ROADMAP: How to Get a Divorce in Vermont

Get Organized and Talk to Your Spouse

Before you start working on the divorce paperwork, get organized. If possible, speak to your spouse and try to get agreement on some issues.

Get organized

You will need to gather a lot of information about your finances, the property you own, and your expenses. You will use this information in the next step to complete two Financial Affidavits.

Do your best to have up-to-date information on these things before you file for divorce:

  • bank accounts
  • vehicles
  • real estate
  • tax returns
  • retirement and investment accounts
  • health insurance (for you, your spouse, and your children)
  • life insurance
  • pensions
  • your income – including your four most recent pay stubs
  • your personal expenses
  • your business expenses, and
  • your debts.

Talk to your spouse

The process of getting a divorce in Vermont is easier, faster, and cheaper if you and your spouse agree. If you can reach an agreement that covers both your children (if you have children) and your finances, you can file a “stipulated divorce.”

  • Without an agreement on property and debts, the judge will have to divide your property based on what the judge thinks is fair. If you have an agreement, the two of you can decide how to divide your property.
  • Without an agreement on parental rights and responsibilities (custody for your children, the judge will have to pick one of you over the other. With an agreement, you can choose shared parental rights and responsibilities if that works best for the two of you and your family.
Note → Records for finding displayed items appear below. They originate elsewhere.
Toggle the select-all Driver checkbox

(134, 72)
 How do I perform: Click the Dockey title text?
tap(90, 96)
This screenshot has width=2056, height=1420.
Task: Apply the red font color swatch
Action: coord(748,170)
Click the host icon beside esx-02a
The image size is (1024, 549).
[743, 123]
Even if you can only reach an agreement about some issues, this will save you and your spouse time and stress in court. See if you can come to agreement on these things:

  • Where will the children live and how often will they see each parent?
  • How will you make decisions about things like your children’s education and medical care?
  • Who keeps the house, car or pets?
  • Will one of you help to pay the other spouse’s living expenses?
  • Who will pay which bills?
  • How will you split up money in retirement or investment accounts?

Do you need help getting this conversation started? A mediator may be useful. The Vermont Judiciary can help you find a mediator who will get paid according to your income. Or you can ask the Vermont Bar Association for a referral to a mediator.

If it is not safe to meet or speak to your spouse, do not do so. If you need support because of abuse or potential abuse, get help with your divorce by contacting an advocate or Legal Services Vermont.